--- RECORDS FOR THIS TASK Enclosed Below ---
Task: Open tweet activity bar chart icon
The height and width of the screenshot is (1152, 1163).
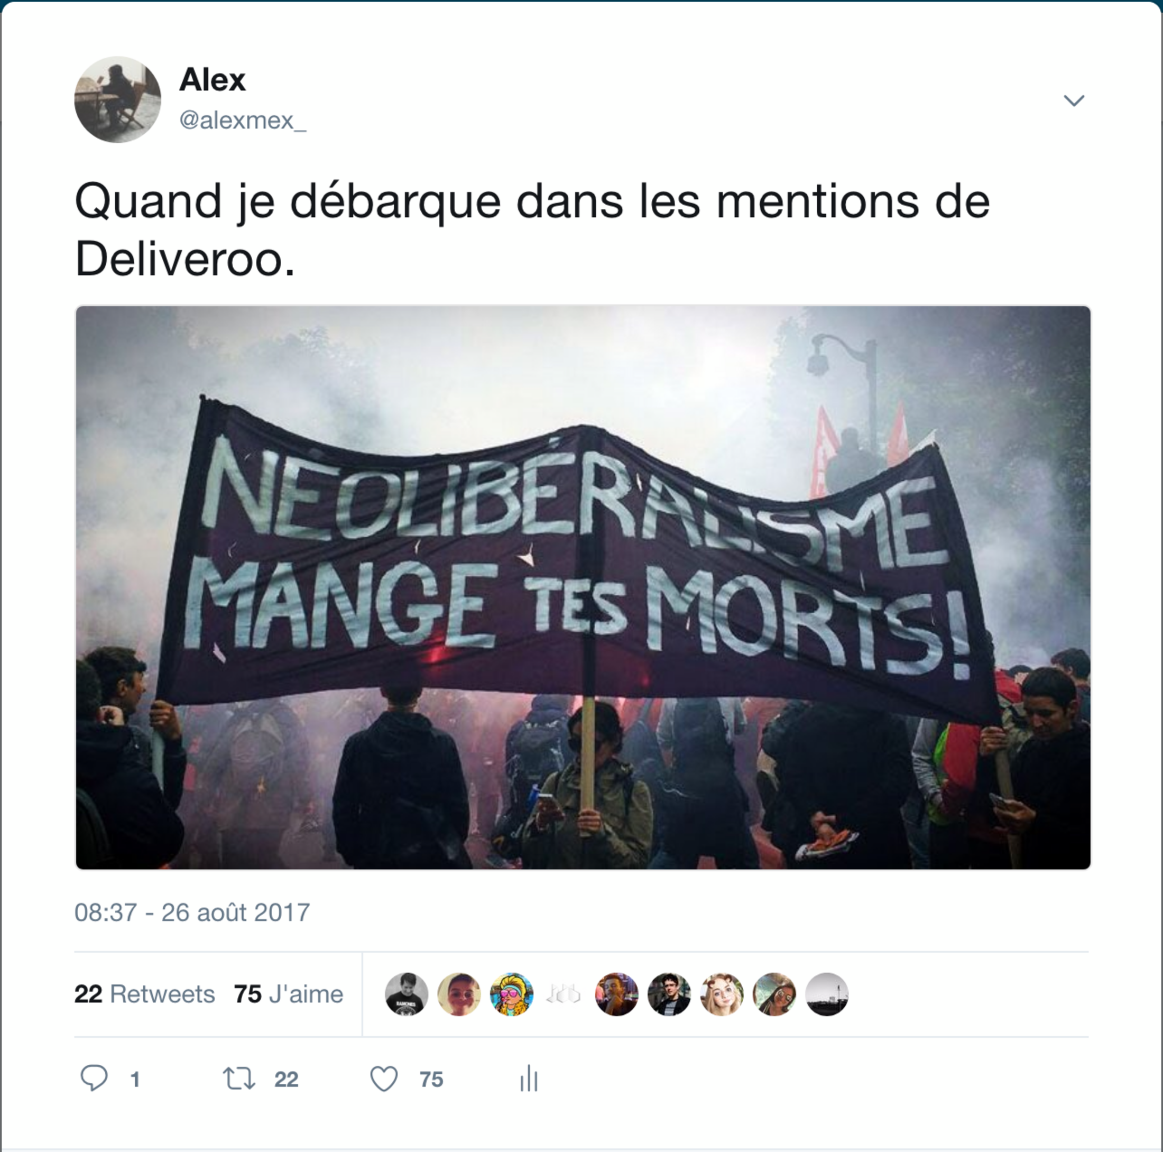Action: tap(529, 1078)
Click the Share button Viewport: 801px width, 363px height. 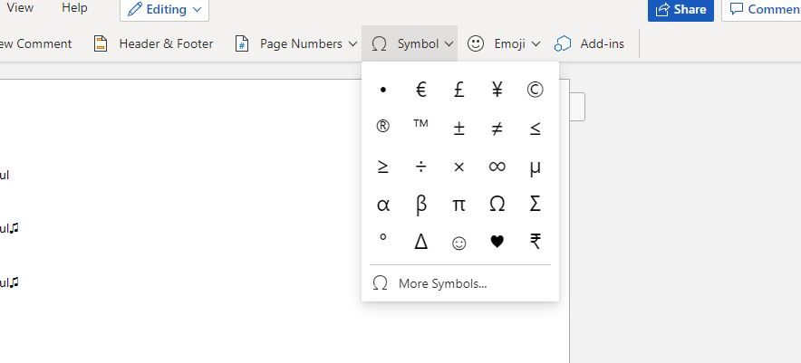[x=680, y=10]
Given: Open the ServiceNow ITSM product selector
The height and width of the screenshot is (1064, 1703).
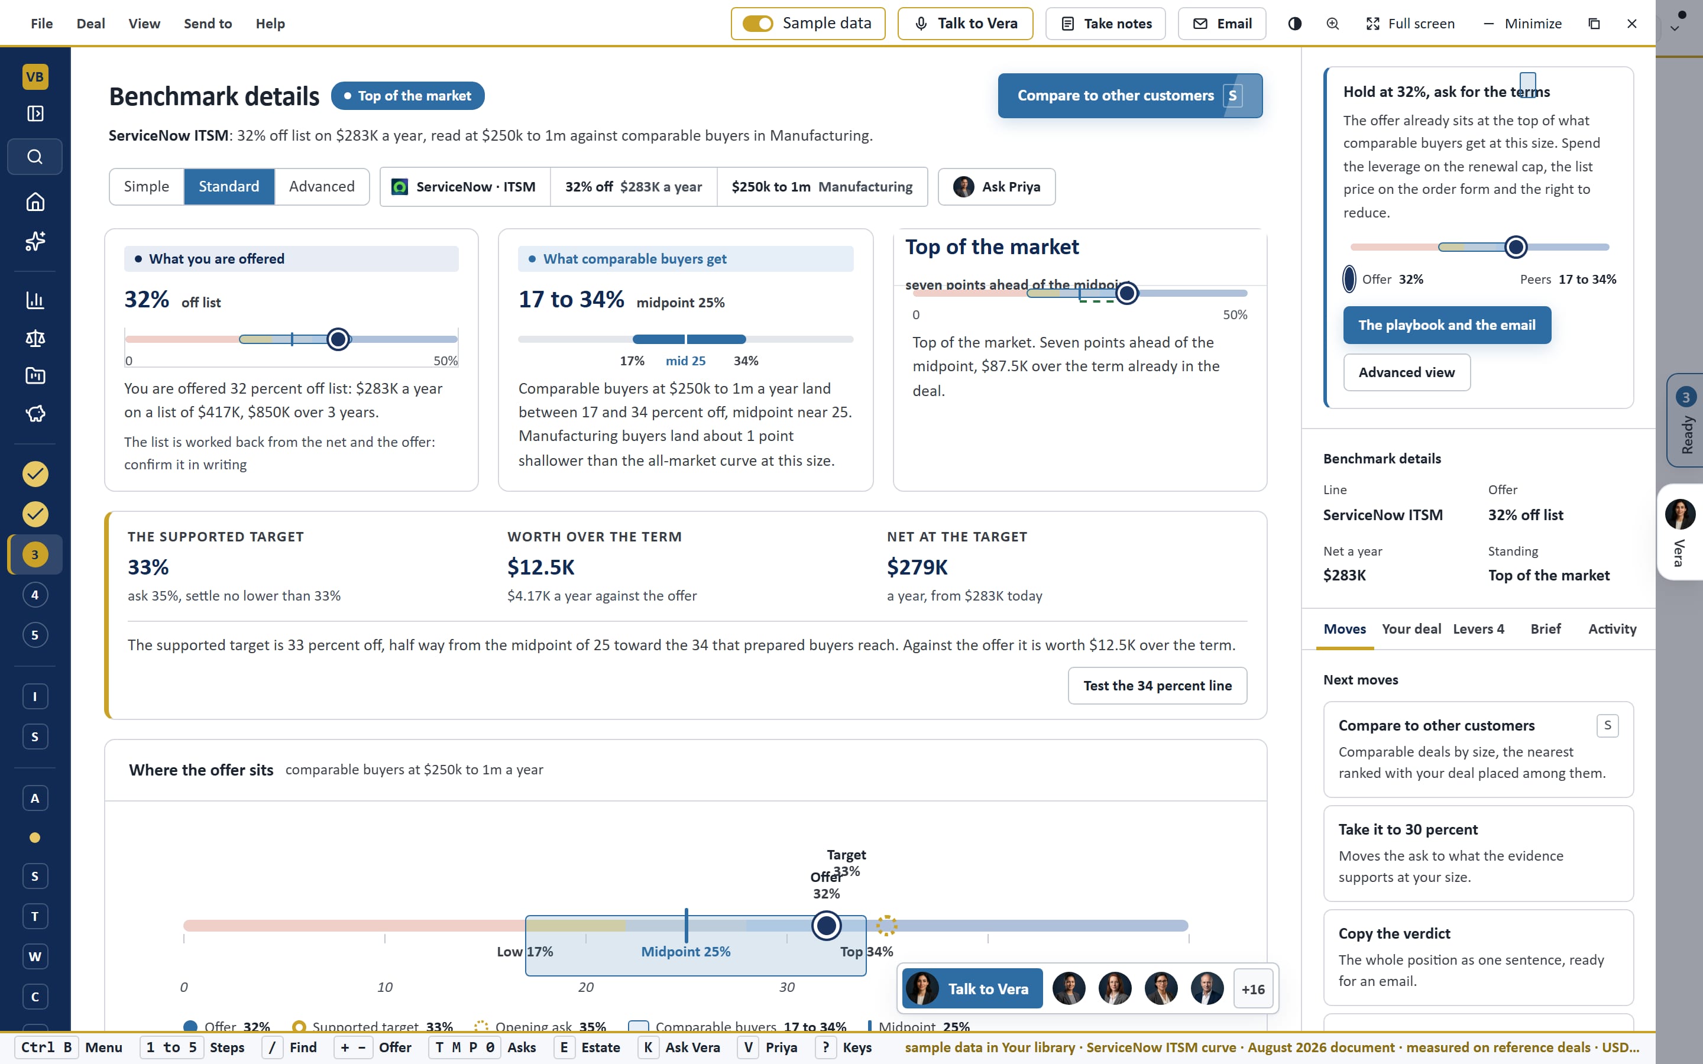Looking at the screenshot, I should (464, 186).
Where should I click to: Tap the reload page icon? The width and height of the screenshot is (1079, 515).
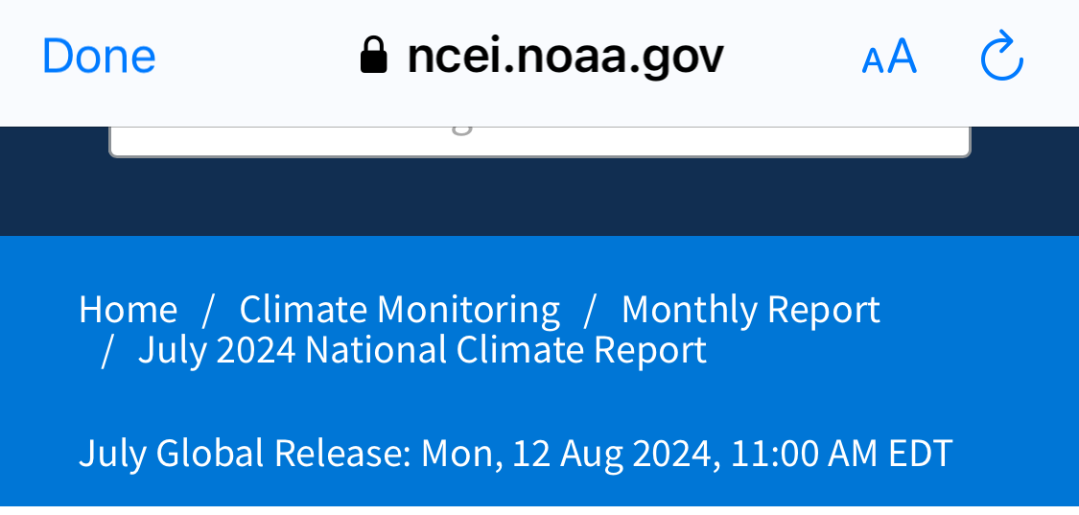[x=1001, y=55]
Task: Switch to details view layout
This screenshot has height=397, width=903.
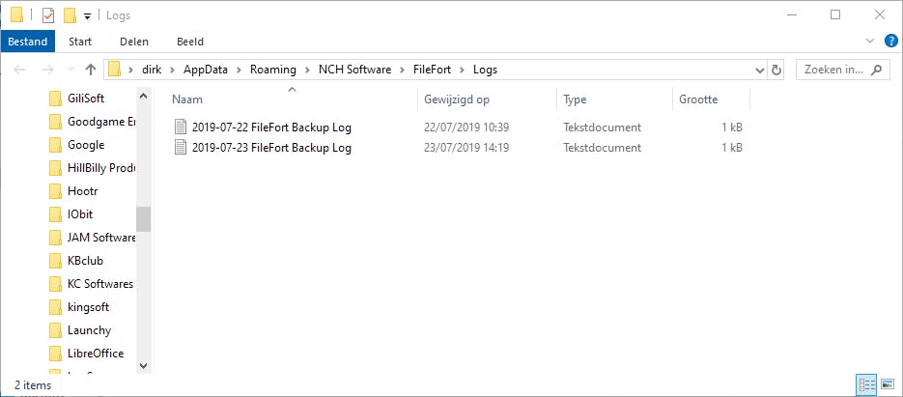Action: point(865,384)
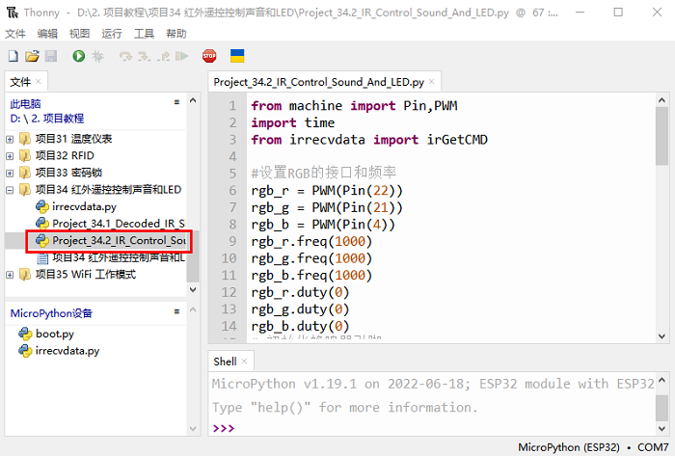The height and width of the screenshot is (456, 675).
Task: Collapse the 项目34 红外遥控控制声音和LED folder
Action: [11, 189]
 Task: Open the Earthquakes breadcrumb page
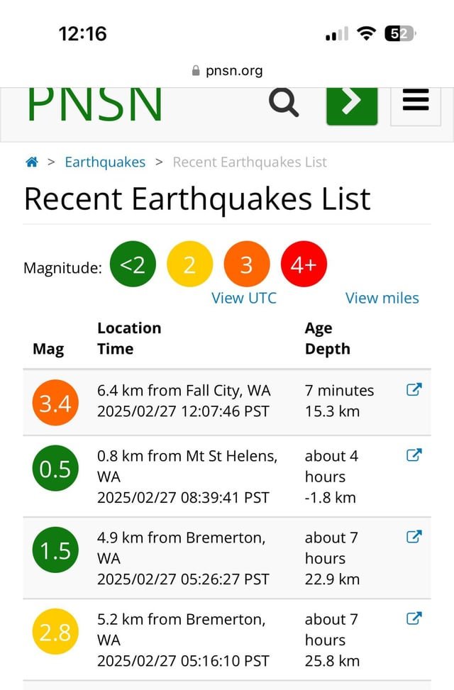[x=105, y=162]
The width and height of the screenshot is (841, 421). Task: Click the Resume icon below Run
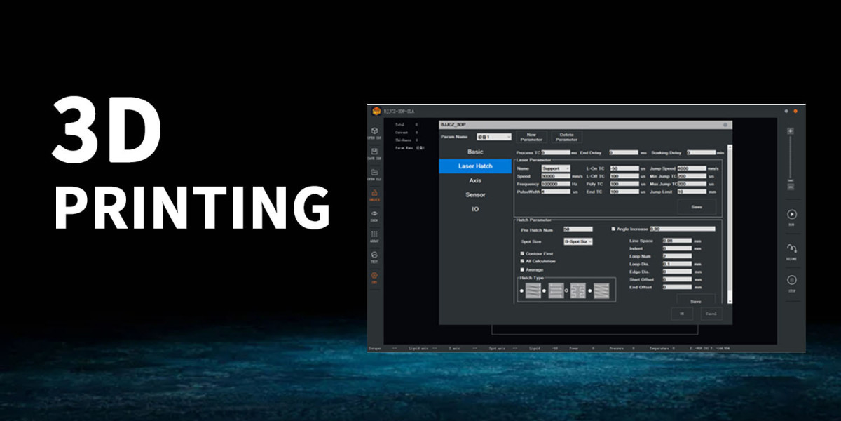pyautogui.click(x=791, y=246)
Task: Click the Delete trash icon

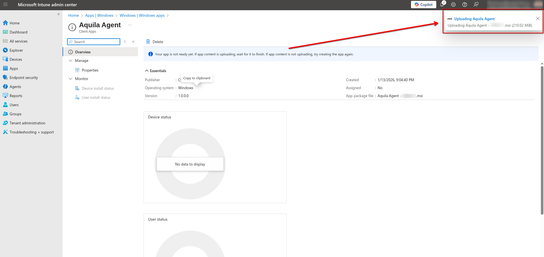Action: [x=148, y=42]

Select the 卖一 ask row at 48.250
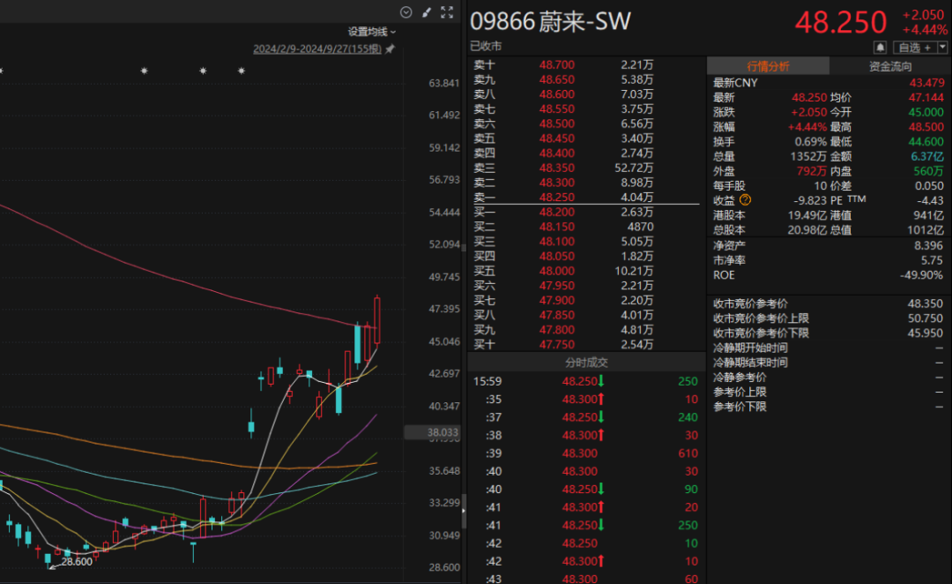click(x=564, y=198)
--- End of Enclosed RECORDS FOR THIS TASK ---
■ WORK INSTRUCTIONS
Copy word for word the lines above, starting at the line containing "The height and width of the screenshot is (1064, 1703)." and ending at the line containing "Task: Switch to details view layout", inclusive, with no pictures.

■ TASK RESULT
The height and width of the screenshot is (1064, 1703).
Looking at the screenshot, I should (464, 186).
Where should I click to: Tap the reload page icon? The width and height of the screenshot is (1079, 515).
[x=1001, y=55]
Task: Switch to details view layout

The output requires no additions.